→ TASK INPUTS:
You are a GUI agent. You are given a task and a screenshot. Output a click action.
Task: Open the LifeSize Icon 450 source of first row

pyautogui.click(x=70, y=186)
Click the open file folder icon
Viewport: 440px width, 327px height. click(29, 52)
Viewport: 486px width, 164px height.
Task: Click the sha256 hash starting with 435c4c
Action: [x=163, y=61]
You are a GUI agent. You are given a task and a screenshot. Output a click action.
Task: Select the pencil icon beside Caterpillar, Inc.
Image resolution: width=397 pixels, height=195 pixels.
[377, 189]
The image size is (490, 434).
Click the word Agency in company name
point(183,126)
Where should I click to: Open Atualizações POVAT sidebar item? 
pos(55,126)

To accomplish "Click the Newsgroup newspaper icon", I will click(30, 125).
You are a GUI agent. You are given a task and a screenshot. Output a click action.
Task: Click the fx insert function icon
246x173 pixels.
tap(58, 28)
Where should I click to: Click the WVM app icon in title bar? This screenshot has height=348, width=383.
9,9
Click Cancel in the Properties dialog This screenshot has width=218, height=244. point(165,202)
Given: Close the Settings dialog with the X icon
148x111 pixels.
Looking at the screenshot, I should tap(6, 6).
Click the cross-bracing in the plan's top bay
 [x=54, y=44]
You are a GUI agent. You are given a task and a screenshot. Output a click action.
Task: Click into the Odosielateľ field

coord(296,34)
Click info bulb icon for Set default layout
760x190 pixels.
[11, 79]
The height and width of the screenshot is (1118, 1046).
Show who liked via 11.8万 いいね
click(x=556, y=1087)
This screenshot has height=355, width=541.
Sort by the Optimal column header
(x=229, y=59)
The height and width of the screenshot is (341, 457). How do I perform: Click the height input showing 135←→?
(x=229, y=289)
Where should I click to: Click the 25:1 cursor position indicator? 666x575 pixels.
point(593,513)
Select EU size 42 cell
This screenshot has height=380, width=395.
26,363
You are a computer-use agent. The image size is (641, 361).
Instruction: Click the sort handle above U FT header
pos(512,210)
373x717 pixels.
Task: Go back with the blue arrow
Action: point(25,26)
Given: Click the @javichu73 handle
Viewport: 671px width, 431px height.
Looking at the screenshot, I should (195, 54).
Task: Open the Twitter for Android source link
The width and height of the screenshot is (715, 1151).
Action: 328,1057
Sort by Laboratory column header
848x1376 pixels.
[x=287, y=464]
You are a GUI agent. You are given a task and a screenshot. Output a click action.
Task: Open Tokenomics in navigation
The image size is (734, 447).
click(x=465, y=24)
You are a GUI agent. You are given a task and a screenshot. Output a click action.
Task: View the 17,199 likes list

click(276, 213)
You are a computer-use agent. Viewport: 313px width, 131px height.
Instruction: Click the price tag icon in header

→ THE PROBLEM: Every record must be returned exactly.

→ ANSWER SECTION:
You are a GUI agent. You are given a task and a screenshot. Output a click action.
Task: Open the LifeSize Icon 450 source of first row

pyautogui.click(x=70, y=186)
Click the open file folder icon
Viewport: 440px width, 327px height. click(29, 52)
Viewport: 486px width, 164px height.
Task: Click the sha256 hash starting with 435c4c
Action: [x=163, y=61]
You are a GUI agent. You are given a task and a screenshot. Output a click action.
Task: Select the pencil icon beside Caterpillar, Inc.
Image resolution: width=397 pixels, height=195 pixels.
[377, 189]
The image size is (490, 434).
Click the word Agency in company name
point(183,126)
Where should I click to: Open Atualizações POVAT sidebar item? 
pos(55,126)

To accomplish "Click the Newsgroup newspaper icon", I will click(30, 125).
You are a GUI agent. You are given a task and a screenshot. Output a click action.
Task: Click the fx insert function icon
246x173 pixels.
tap(58, 28)
Where should I click to: Click the WVM app icon in title bar? This screenshot has height=348, width=383.
9,9
Click Cancel in the Properties dialog This screenshot has width=218, height=244. point(165,202)
Given: Close the Settings dialog with the X icon
148x111 pixels.
Looking at the screenshot, I should tap(6, 6).
Click the cross-bracing in the plan's top bay
 [x=54, y=44]
You are a GUI agent. You are given a task and a screenshot. Output a click action.
Task: Click into the Odosielateľ field

coord(296,34)
Click info bulb icon for Set default layout
760x190 pixels.
[11, 79]
The height and width of the screenshot is (1118, 1046).
Show who liked via 11.8万 いいね
click(x=556, y=1087)
This screenshot has height=355, width=541.
Sort by the Optimal column header
(x=229, y=59)
The height and width of the screenshot is (341, 457). How do I perform: Click the height input showing 135←→?
(x=229, y=289)
Where should I click to: Click the 25:1 cursor position indicator? 666x575 pixels.
point(593,513)
Select EU size 42 cell
This screenshot has height=380, width=395.
26,363
You are a computer-use agent. The image size is (641, 361).
Instruction: Click the sort handle above U FT header
pos(512,210)
373x717 pixels.
Task: Go back with the blue arrow
Action: point(25,26)
Given: Click the @javichu73 handle
Viewport: 671px width, 431px height.
Looking at the screenshot, I should (195, 54).
Task: Open the Twitter for Android source link
The width and height of the screenshot is (715, 1151).
Action: 328,1057
Sort by Laboratory column header
848x1376 pixels.
[x=287, y=464]
You are a GUI agent. You are given a task and a screenshot. Output a click action.
Task: Open Tokenomics in navigation
The image size is (734, 447).
click(x=465, y=24)
You are a GUI agent. You are given a task and a screenshot. Output a click action.
Task: View the 17,199 likes list

click(276, 213)
You are a computer-use agent. Viewport: 313px width, 131px height.
Instruction: Click the price tag icon in header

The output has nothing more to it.